• Work item: From the first line onward, reproduce the records exactly; the final line to include is the one holding "Task: Click the vertical".
BEGIN The records
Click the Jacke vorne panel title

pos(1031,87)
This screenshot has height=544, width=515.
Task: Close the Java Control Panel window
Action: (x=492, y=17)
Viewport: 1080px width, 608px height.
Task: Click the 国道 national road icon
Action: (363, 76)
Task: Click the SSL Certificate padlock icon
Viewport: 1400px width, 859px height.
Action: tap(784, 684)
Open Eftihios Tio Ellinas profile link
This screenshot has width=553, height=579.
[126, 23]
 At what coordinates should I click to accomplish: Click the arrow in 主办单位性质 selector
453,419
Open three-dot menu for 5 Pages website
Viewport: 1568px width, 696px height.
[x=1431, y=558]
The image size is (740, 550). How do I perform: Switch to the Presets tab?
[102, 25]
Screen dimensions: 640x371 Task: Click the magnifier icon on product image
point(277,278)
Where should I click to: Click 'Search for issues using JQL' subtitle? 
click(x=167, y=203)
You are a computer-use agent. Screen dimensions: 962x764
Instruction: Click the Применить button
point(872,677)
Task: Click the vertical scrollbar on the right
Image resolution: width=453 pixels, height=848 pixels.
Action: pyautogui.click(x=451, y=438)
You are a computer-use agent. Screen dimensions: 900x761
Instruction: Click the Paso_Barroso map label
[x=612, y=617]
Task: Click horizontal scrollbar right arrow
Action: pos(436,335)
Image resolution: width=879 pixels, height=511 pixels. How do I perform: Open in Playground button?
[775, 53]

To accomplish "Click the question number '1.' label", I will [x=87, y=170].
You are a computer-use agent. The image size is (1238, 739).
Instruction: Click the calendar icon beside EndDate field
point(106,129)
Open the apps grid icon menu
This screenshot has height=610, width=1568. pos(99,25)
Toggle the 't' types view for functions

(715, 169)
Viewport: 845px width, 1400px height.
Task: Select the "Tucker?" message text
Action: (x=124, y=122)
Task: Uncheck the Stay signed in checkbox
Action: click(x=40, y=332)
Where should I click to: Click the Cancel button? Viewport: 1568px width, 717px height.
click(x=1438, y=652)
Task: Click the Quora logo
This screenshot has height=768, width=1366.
END The records
• Solution:
Click the Jacke vorne panel title

pos(1031,87)
This screenshot has height=544, width=515.
Task: Close the Java Control Panel window
Action: (x=492, y=17)
Viewport: 1080px width, 608px height.
Task: Click the 国道 national road icon
Action: (363, 76)
Task: Click the SSL Certificate padlock icon
Viewport: 1400px width, 859px height.
Action: tap(784, 684)
Open Eftihios Tio Ellinas profile link
This screenshot has width=553, height=579.
[126, 23]
 At what coordinates should I click to accomplish: Click the arrow in 主办单位性质 selector
453,419
Open three-dot menu for 5 Pages website
Viewport: 1568px width, 696px height.
[x=1431, y=558]
The image size is (740, 550). How do I perform: Switch to the Presets tab?
[102, 25]
Screen dimensions: 640x371 Task: Click the magnifier icon on product image
point(277,278)
Where should I click to: Click 'Search for issues using JQL' subtitle? 
click(x=167, y=203)
You are a computer-use agent. Screen dimensions: 962x764
Instruction: Click the Применить button
point(872,677)
Task: Click the vertical scrollbar on the right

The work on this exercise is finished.